## Assignment
Return each entry exactly, so that nothing in the data differs from the original.

Dataset entries:
◆ ◆ ◆
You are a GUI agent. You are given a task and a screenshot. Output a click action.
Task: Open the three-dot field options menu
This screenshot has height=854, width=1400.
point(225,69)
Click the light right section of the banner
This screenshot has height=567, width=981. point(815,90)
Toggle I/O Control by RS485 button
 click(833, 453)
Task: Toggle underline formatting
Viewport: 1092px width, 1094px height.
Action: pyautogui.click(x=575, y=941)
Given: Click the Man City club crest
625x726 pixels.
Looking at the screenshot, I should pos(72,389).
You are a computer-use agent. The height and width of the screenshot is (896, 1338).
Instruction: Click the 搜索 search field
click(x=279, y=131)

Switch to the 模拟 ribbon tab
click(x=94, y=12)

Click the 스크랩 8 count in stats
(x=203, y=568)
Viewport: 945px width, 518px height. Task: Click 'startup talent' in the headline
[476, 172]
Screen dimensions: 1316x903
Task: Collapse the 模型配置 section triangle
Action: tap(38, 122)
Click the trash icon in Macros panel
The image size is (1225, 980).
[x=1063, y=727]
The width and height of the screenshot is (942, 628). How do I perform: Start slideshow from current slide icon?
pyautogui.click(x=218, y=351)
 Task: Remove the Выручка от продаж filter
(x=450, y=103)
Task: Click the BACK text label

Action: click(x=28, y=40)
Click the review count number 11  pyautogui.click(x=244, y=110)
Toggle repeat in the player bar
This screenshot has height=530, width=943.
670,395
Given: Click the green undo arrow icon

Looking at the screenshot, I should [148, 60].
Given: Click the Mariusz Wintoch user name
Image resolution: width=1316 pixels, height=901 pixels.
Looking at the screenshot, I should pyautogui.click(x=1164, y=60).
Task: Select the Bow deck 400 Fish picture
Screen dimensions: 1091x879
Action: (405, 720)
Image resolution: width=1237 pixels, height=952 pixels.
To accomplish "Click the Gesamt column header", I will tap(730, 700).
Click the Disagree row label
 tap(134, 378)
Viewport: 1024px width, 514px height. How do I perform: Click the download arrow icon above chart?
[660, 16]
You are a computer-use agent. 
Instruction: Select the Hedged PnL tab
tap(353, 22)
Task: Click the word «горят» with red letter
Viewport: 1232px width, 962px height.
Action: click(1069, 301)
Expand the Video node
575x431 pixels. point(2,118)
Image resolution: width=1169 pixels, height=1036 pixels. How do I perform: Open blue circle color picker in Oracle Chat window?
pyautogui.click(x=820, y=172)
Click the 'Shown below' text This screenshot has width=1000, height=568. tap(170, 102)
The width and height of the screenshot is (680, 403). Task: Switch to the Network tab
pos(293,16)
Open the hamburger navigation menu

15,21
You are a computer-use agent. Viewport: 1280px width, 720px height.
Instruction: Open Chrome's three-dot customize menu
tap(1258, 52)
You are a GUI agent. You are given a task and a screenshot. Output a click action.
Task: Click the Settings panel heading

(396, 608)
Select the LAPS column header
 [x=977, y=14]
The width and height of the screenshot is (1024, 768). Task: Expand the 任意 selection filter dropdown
◆ ◆ ◆
## Solution for this exercise
You are a GUI agent. You are given a task and a screenshot. Output a click action.
Task: Open the three-dot field options menu
This screenshot has height=854, width=1400.
point(225,69)
Click the light right section of the banner
This screenshot has height=567, width=981. point(815,90)
Toggle I/O Control by RS485 button
 click(833, 453)
Task: Toggle underline formatting
Viewport: 1092px width, 1094px height.
Action: pyautogui.click(x=575, y=941)
Given: Click the Man City club crest
625x726 pixels.
Looking at the screenshot, I should pos(72,389).
You are a computer-use agent. The height and width of the screenshot is (896, 1338).
Instruction: Click the 搜索 search field
click(x=279, y=131)

Switch to the 模拟 ribbon tab
click(x=94, y=12)

Click the 스크랩 8 count in stats
(x=203, y=568)
Viewport: 945px width, 518px height. Task: Click 'startup talent' in the headline
[476, 172]
Screen dimensions: 1316x903
Task: Collapse the 模型配置 section triangle
Action: tap(38, 122)
Click the trash icon in Macros panel
The image size is (1225, 980).
[x=1063, y=727]
The width and height of the screenshot is (942, 628). How do I perform: Start slideshow from current slide icon?
pyautogui.click(x=218, y=351)
 Task: Remove the Выручка от продаж filter
(x=450, y=103)
Task: Click the BACK text label

Action: click(x=28, y=40)
Click the review count number 11  pyautogui.click(x=244, y=110)
Toggle repeat in the player bar
This screenshot has height=530, width=943.
670,395
Given: Click the green undo arrow icon

Looking at the screenshot, I should [148, 60].
Given: Click the Mariusz Wintoch user name
Image resolution: width=1316 pixels, height=901 pixels.
Looking at the screenshot, I should pyautogui.click(x=1164, y=60).
Task: Select the Bow deck 400 Fish picture
Screen dimensions: 1091x879
Action: (405, 720)
Image resolution: width=1237 pixels, height=952 pixels.
To accomplish "Click the Gesamt column header", I will tap(730, 700).
Click the Disagree row label
 tap(134, 378)
Viewport: 1024px width, 514px height. How do I perform: Click the download arrow icon above chart?
[660, 16]
You are a computer-use agent. 
Instruction: Select the Hedged PnL tab
tap(353, 22)
Task: Click the word «горят» with red letter
Viewport: 1232px width, 962px height.
Action: click(1069, 301)
Expand the Video node
575x431 pixels. point(2,118)
Image resolution: width=1169 pixels, height=1036 pixels. How do I perform: Open blue circle color picker in Oracle Chat window?
pyautogui.click(x=820, y=172)
Click the 'Shown below' text This screenshot has width=1000, height=568. tap(170, 102)
The width and height of the screenshot is (680, 403). Task: Switch to the Network tab
pos(293,16)
Open the hamburger navigation menu

15,21
You are a computer-use agent. Viewport: 1280px width, 720px height.
Instruction: Open Chrome's three-dot customize menu
tap(1258, 52)
You are a GUI agent. You are given a task and a screenshot. Output a click action.
Task: Click the Settings panel heading

(396, 608)
Select the LAPS column header
 [x=977, y=14]
The width and height of the screenshot is (1024, 768). Task: Expand the 任意 selection filter dropdown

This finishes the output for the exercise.